### RECORDS TO PROCESS
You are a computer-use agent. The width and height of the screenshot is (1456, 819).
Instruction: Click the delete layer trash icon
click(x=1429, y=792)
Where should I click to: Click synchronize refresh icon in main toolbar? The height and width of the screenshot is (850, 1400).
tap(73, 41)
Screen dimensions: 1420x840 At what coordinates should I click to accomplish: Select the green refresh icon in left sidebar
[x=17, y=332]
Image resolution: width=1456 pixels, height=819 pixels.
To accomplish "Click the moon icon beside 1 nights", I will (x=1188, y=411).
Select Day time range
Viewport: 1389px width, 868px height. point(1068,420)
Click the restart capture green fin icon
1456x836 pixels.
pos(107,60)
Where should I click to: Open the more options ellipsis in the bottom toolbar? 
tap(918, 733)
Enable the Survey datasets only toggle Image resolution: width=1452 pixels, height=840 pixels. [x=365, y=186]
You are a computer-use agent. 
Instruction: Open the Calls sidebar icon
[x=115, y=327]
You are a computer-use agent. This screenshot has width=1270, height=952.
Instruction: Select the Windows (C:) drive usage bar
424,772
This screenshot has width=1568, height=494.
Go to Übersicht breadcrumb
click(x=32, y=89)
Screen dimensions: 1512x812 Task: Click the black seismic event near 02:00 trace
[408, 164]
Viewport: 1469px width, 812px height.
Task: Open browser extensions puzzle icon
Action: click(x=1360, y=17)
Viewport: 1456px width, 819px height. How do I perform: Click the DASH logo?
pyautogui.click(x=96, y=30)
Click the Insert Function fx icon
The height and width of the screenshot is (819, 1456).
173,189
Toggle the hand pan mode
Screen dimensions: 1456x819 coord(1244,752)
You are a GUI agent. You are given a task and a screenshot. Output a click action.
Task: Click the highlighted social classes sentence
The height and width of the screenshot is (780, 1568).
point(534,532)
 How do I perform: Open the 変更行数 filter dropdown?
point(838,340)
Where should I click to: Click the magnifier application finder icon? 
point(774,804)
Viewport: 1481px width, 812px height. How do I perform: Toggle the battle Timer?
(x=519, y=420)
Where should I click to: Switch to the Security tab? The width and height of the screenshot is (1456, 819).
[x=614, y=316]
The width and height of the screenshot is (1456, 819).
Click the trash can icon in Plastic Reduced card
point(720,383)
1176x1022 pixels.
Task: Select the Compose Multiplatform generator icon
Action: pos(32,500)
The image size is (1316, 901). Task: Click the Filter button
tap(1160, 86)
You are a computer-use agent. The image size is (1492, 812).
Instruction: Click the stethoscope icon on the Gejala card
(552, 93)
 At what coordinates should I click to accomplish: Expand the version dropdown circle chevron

### PROMPT
In the listing above, find each line with the word "This" and copy it.

### RESULT BELOW
You are a computer-use agent. This screenshot has width=1270, height=952.
This screenshot has width=1568, height=494.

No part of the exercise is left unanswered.